• _Work to complete_
In the records below, the line containing "You are a computer-use agent. This" is the first to keep. Retype it and all later lines exactly, through the end.

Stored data
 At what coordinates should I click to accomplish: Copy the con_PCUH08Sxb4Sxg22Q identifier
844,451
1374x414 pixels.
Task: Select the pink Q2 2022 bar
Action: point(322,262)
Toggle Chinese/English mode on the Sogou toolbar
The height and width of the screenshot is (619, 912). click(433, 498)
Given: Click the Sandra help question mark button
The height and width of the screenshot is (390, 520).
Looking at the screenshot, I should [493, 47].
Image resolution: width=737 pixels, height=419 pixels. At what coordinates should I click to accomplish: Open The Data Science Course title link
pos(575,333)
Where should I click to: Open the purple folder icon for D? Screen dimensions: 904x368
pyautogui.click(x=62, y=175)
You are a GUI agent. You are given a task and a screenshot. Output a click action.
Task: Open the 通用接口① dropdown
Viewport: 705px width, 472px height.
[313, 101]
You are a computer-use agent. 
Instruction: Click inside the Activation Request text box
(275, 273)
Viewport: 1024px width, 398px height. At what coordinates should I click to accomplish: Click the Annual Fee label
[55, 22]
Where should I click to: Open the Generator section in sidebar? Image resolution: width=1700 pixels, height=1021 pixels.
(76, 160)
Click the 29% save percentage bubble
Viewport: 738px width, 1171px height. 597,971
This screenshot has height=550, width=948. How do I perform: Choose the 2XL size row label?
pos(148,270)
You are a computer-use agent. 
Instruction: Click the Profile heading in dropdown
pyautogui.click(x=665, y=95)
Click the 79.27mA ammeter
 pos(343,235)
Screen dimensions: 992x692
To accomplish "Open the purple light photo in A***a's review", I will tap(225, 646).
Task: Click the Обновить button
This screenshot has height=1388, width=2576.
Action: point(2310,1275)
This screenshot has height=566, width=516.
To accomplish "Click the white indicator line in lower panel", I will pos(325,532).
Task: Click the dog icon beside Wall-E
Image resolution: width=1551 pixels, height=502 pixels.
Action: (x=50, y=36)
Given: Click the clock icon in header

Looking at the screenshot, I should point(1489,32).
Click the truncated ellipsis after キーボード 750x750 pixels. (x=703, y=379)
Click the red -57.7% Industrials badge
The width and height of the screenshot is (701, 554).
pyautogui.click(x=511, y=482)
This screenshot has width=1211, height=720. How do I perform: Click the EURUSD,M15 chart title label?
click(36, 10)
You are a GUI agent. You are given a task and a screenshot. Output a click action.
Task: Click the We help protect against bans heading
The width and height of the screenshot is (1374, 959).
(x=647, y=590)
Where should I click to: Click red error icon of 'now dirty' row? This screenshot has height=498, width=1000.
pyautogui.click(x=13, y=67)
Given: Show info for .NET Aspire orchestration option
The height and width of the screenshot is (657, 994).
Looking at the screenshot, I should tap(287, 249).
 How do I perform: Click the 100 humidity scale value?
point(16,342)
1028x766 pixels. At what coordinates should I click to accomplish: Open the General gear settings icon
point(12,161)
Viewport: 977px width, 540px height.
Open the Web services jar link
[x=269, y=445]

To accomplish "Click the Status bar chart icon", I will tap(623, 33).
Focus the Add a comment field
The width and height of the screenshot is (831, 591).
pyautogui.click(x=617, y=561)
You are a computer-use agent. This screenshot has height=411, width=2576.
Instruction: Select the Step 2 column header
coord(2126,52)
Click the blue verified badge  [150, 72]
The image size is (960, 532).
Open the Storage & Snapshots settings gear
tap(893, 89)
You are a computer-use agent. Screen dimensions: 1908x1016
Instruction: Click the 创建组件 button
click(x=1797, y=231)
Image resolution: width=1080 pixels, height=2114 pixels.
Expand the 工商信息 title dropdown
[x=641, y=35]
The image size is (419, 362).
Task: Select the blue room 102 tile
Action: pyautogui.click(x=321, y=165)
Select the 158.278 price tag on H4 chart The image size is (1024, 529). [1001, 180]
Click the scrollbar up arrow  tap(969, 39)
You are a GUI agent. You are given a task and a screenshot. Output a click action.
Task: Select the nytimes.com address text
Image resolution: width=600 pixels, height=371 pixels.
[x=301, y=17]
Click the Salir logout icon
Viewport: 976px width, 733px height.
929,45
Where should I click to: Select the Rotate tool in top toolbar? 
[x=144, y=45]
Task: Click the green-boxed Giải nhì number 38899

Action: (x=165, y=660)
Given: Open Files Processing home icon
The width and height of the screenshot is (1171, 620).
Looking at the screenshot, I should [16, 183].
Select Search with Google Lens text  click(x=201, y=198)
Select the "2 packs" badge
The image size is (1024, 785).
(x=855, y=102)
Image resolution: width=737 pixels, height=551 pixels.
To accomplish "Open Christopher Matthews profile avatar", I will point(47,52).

• _Solution_
You are a computer-use agent. This screenshot has height=411, width=2576.
Instruction: Select the Step 2 column header
coord(2126,52)
Click the blue verified badge  [150, 72]
The image size is (960, 532).
Open the Storage & Snapshots settings gear
tap(893, 89)
You are a computer-use agent. Screen dimensions: 1908x1016
Instruction: Click the 创建组件 button
click(x=1797, y=231)
Image resolution: width=1080 pixels, height=2114 pixels.
Expand the 工商信息 title dropdown
[x=641, y=35]
The image size is (419, 362).
Task: Select the blue room 102 tile
Action: pyautogui.click(x=321, y=165)
Select the 158.278 price tag on H4 chart The image size is (1024, 529). [1001, 180]
Click the scrollbar up arrow  tap(969, 39)
You are a GUI agent. You are given a task and a screenshot. Output a click action.
Task: Select the nytimes.com address text
Image resolution: width=600 pixels, height=371 pixels.
[x=301, y=17]
Click the Salir logout icon
Viewport: 976px width, 733px height.
929,45
Where should I click to: Select the Rotate tool in top toolbar? 
[x=144, y=45]
Task: Click the green-boxed Giải nhì number 38899

Action: (x=165, y=660)
Given: Open Files Processing home icon
The width and height of the screenshot is (1171, 620).
Looking at the screenshot, I should [16, 183].
Select Search with Google Lens text  click(x=201, y=198)
Select the "2 packs" badge
The image size is (1024, 785).
(x=855, y=102)
Image resolution: width=737 pixels, height=551 pixels.
To accomplish "Open Christopher Matthews profile avatar", I will point(47,52).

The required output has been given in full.